The 1996 Tax Reform Act added thousands of pages of tax law to the books. A few of these regulations have actually helped the course of small businesses. We have already strongly touted the exclusion from taxation of the transfer of certain family owned businesses (Pipeline November, 1997). But more positive twists are being encountered by S Corps as the law has had time to mature. Some of the benefits are:
* An S Corporation can now have wholly owned subsidiaries – for instance, if an agency is acquired and for financial or payout reasons, it must be kept separate, it is now permissible for your S Corp to own another entity. More importantly, in the past if you owned separate corporations and one lost money while the other profited, you couldn’t offset the profits of the latter with the losses of the former.
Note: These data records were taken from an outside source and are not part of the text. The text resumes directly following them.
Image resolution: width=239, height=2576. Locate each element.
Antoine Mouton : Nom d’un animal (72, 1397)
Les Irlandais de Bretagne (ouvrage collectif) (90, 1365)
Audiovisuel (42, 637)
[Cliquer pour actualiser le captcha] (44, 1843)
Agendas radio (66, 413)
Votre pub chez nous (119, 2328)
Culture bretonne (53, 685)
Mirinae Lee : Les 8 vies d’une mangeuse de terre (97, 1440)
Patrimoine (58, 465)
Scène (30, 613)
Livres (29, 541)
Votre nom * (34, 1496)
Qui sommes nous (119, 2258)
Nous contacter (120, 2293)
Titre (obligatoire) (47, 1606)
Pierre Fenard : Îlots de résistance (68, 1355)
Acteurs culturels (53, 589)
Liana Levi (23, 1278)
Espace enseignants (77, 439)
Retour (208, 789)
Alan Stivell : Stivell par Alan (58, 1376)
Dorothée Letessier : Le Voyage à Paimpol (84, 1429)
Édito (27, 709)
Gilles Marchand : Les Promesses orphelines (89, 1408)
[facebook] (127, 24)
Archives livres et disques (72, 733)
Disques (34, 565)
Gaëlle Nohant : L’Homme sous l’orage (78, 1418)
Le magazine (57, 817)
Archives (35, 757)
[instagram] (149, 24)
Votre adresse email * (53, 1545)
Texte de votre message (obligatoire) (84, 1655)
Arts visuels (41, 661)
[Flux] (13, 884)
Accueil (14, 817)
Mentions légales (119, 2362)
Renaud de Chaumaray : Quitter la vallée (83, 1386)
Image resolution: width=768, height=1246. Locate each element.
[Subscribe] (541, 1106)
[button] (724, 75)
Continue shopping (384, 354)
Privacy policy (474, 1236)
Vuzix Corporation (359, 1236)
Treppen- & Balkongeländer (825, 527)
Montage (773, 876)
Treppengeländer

Now, you can have two or more wholly owned subsidiaries and consolidate returns to offset the profits of one with the losses of the other.
* An S Corporation can now have 75 shareholders (the limitation used to be 35). If spouses are involved, you can double that number to 150. This is important in some of the Virtual Insurance Agencies, mergers and acquisitions that are taking place in which many shareholders are involved in the parent company.
* The rules now make it possible to retroactively elect S Corporation status. Previously, if you wanted to move from a regular corporation to an S Corp you had until March 15 to make the change. Now, you can create an S Corp and transfer your C Corp stock into it at any time in the year with the same effect of having the S Corp all year. This is important to businesses who have been losing money and find themselves in a profitable situation mid-year. This method allows you to take advantage of the S Corp pass through of profits.
* An S Corp can now have an ESOP as a shareholder. This has long been a problem with S Corp agencies who wished to begin an ESOP and were forbidden by the restrictive shareholder rules.
Other, more esoteric rules exist that also make S Corps more flexible for small businesses. See your tax professional for more advice on how these rules can help you.